Sun Java - Security Vulnerabilities and Updates

Hi mikewanca,

"If it were that easy to protect against Java vulnerabilities, why is the Java cache enabled by default? ". It doesn't necessarily (or at all) answer your question to ask you a question, but here goes: Why is there an option to disable (as opposed to size limit only) this Cache? The answer I realize might not be related.

 

The only reason I limit the cache size is to keep the old stuff at a minimum. I do the same with Firefox and Mozilla disk Cache (FF is at 3000kb and Mozilla at 10MB). Guess it's just a habit, really, trying to preserve disk space.

To answer your second question, the option to disable the cache might be there for various reasons... Just a guess but, possibly some sites update their applets frequently, and you want to always use the latest version?

But what about this?
....don't you think that ONE of the security advisories and alerts put out by Secunia or IDefense or .k-otik would have mentioned disabling the Java cache as a temporary workaround by now?

 

I did some more research and found:
For JRE 1.5.0
http://java.sun.com/j2se/1.5.0/docs/guide/deployment/deployment-guide/jcp.html
(enable/disable caching in JRE 1.5 Control Panel is listed under the General > Temporary Internet Files subpanel and NOT under Security)

For JRE 1.4.2:
http://java.sun.com/j2se/1.4.2/docs/guide/plugin/developer_guide/control_panel.html#cache
links to:
http://java.sun.com/j2se/1.4.2/docs/guide/plugin/developer_guide/applet_caching.html
which says:

and

 

sorry - I goofed with that reference

been reading it all through again and again and - there's nothing concrete there. A few other interesting bits maybe - but nothing that points the finger at the cache though. I'd started thinking "cross-browser" and with the cache in common... was trying to read something into it which just wasn't there - end of story.

best wishes, HJ

 

Here's an interesting discussion of the vitalsecurity.org "firefox-spyware-infects-ie" article, with a concrete suggestion
..... and a screenshot .....
showing how to use the Java Control Panel's Advanced tab to UNcheck two options under Security to prevent users from granting permission to run signed and untrusted content.

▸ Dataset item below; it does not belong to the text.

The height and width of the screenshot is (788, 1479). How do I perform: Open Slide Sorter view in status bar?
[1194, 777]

http://www.dslreports.com/forum/remark,12873822~mode=flat
Forums » Up and Running » Security » Firefox Spyware infects IE?

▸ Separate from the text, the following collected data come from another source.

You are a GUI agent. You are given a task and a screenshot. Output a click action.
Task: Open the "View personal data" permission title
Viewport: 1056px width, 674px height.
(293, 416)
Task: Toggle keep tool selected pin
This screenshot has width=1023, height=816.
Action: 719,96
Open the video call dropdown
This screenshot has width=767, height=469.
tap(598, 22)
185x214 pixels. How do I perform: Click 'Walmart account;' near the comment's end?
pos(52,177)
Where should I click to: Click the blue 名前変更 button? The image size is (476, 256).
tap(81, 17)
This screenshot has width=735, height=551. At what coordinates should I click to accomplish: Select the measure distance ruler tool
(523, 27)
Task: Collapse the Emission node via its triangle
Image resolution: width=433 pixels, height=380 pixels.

I'll have to consider installing JRE 1.5 since I don't see any comparable settings in JRE 1.4.2_07

 

Mike,

Thanks for the link, which is indeed a very interesting read. I've read a few other articles on the nonsense that Firefox Firefox Spyware infects IE, but this has more user information than most..

Ramona

 

You're welcome, Ramona.

Thanks to Hugh too

 

Good point, but I'll offer my reply to your question to the best of my 'memory'.

When the trojan outbreak through SUN Java occurred & hit me, besides specifically recalling that the cache was responsible, I recall the following: the day this was all over news sites the Cache was part of the explanation/story & there was mention that disabling it prevented the vulnerability. However, correct, it wasn't suggested as a temporary workaround because there was a solution available to simply update Java.

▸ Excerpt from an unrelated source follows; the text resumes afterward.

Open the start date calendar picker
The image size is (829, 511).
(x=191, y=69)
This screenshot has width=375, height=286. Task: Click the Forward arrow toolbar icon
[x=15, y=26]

There is no proof of Cache vulnerability in current versions. IMHO & expressed by others, turning off the Cache in the current version is a secure preventative measure in the case or likelyhood that hackers continue to target this for malicious entry.

If you & Hugh are now determing that the cross browser vulnerability that Hugh mentioned is not related to the Java Cache being enabled, then what in your opinion caused it?

I do belatedly 'admit' that I had earlier located the link Hugh found, but reading it was unclear to me so I didn't then feel it would be helpful.

Yes, I realize I have not provided you the proof, & it does very much puzzle me that I can't locate the references as there were so many (99-100% similar / repetitive) within a period of 1-2 days when it occurred.

I may have initially posted a link in a different forum (without a very effective internal search) but I will try to find it next time I'm there.

 

You'll need to provide more detail on what trojan hit you and how you cleaned your system. If I were you, I'd post a question in the Security forum here. Those people have more experience with this sort of thing.

 

I don't recall the trojan names that were in the cache as I felt no need to remember them after researching & cleaning. Nor do I recall the cleaning steps or whether it was CA VET or Trojan Hunter etc as I 'personally' had no need to remember that. In the recess of unintentional memory I vaguely believe the trojan name definitely included the word Java & there were 3 the same with 1 suffix letter different, & 1 different (all at the same time).

I don't feel a need to post it in another Forum as I'm not currently infected + I have confidence in keeping the Java Cache disabled & it causes me zero noticeable surfing speed issues. Further, my descriptions to you will not tell someone else which trojans were involved.